Yes, reading the reviews is much more rewarding. By any measure.

This review contains spoilers. Read further anyway. It doesn't matter, even when you're intending to see the movie.

The film begins with two people in a SUV, David and Katia, driving to the Joshua Tree Desert. Despite all their misunderstandings, they feel attracted to each other, but regularly explode in quarrels and fights. That part of the film was logical and understandable. The film is a study in how relationships can go haywire. One can have look at what they talk. Or you could listen to the silence when they should talk. In your mind, you could even speak up for them when they fail.

But why did they cut away the entire character development? Really, I could not care less about David and Katia. What they said and how they behaved was in the end meaningless. In contrast, I rather enjoyed their nude bodies, their physical exercise and the wonderful landscape of the Joshua Tree Desert. Wow.

The film ends with three hillbillies tailgating them on a desert road, stopping them, pulling them from the car, and raping David. Why and WHY did this happen? Out from the nothing, the film ends with a sudden conclusion, and you'll never get to know why they were targeted.

It has been said that Bruno Dumont, the director of this film, translated a life-negating state of mind into a film.

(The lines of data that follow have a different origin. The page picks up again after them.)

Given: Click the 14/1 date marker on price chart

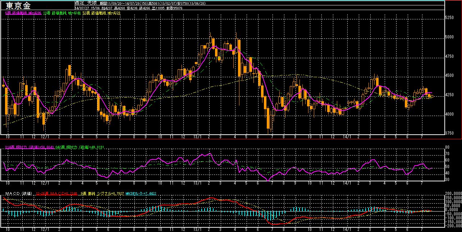Looking at the screenshot, I should (x=347, y=137).
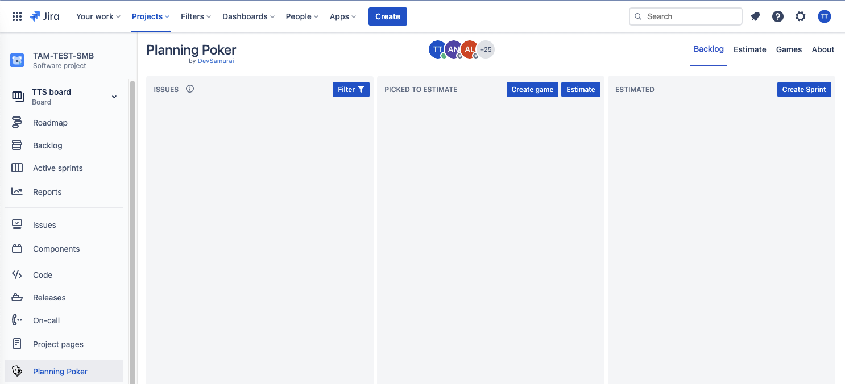
Task: Click the info icon beside ISSUES
Action: pyautogui.click(x=190, y=89)
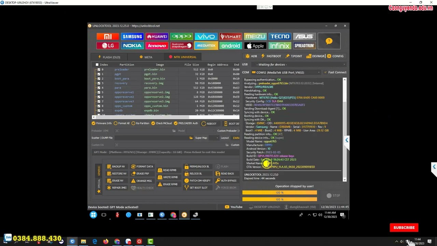The width and height of the screenshot is (437, 246).
Task: Open the Xiaomi Mi brand module
Action: (x=108, y=37)
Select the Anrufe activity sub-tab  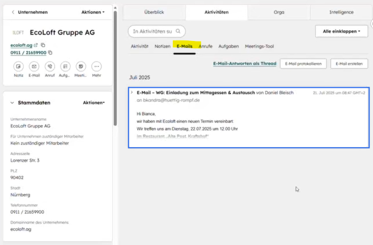click(x=205, y=46)
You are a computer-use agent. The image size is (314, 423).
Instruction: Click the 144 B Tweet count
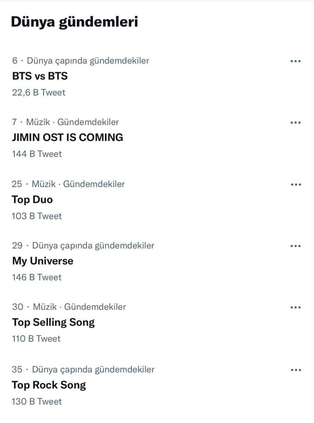37,154
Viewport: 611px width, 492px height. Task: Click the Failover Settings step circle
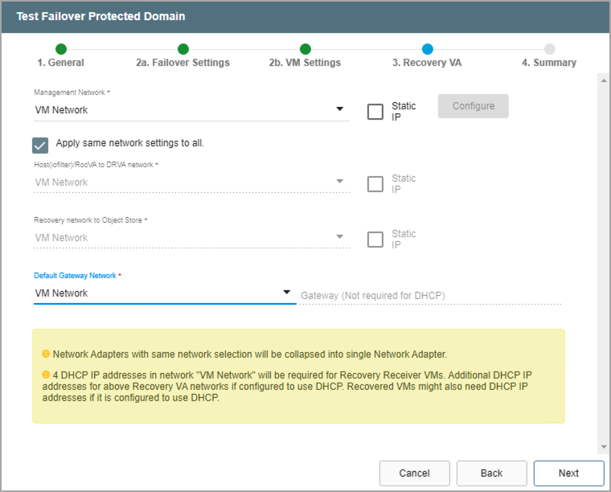pos(183,49)
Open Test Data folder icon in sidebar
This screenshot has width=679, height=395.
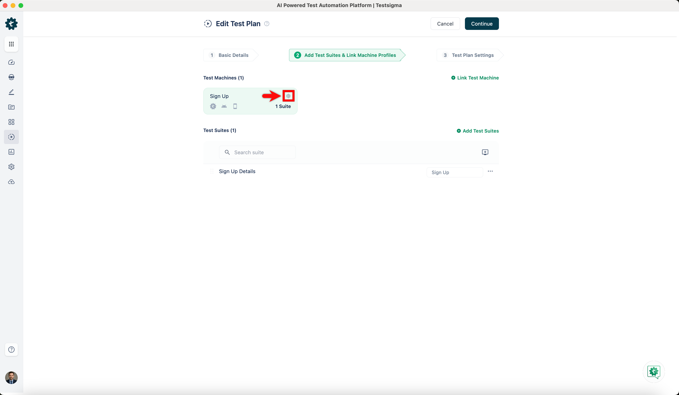tap(11, 107)
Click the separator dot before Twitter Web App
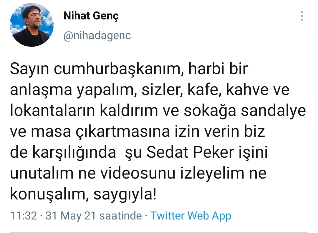Screen dimensions: 318x233 pos(146,215)
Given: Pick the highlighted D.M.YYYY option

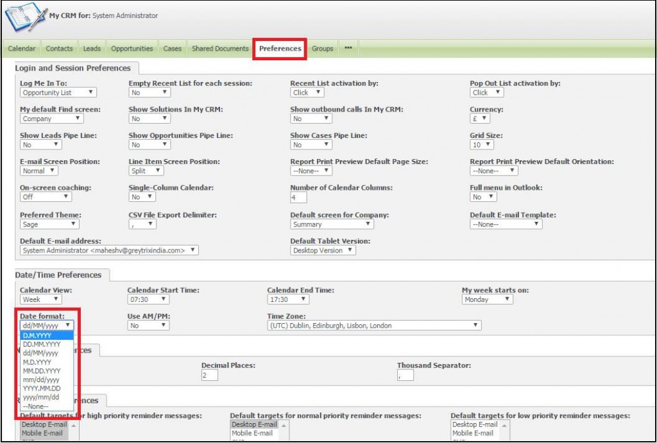Looking at the screenshot, I should pyautogui.click(x=38, y=335).
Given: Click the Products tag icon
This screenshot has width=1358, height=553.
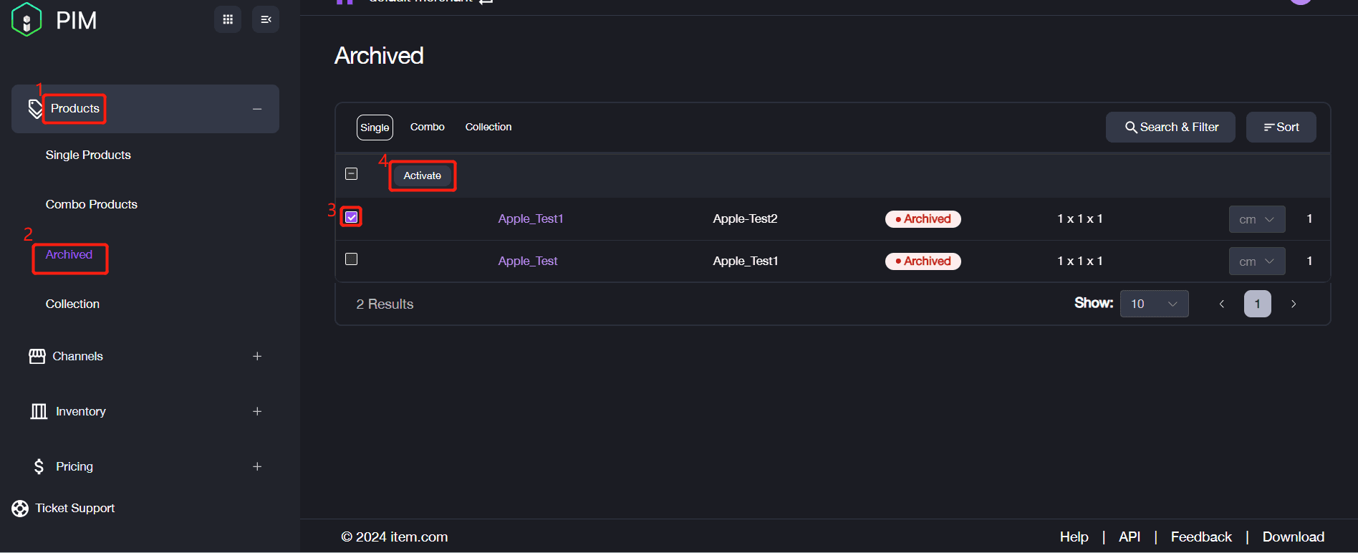Looking at the screenshot, I should (x=35, y=109).
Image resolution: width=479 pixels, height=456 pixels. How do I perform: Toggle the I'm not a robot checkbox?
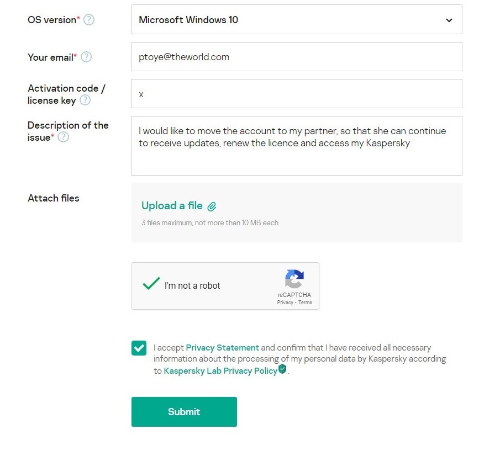click(x=151, y=285)
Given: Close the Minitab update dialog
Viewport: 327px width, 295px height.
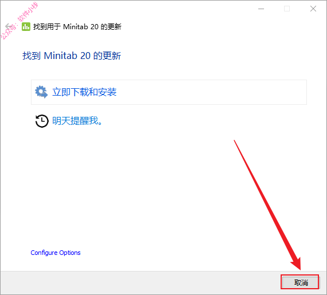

David and Katia were already outcasts in the beginning - he speaks only English and French, Katia only Russian and French - and they were rejected by the desert, a place where you have to rely on your fellow human beings in order to survive.

"Twentynine Palms" is an ill-fated parable. I don't say Bruno Dumont is a bad filmmaker. But as a filmmaker, he forgot to counterbalance the philosophical, psychological and the tardiness parts with a credible and suspenseful story.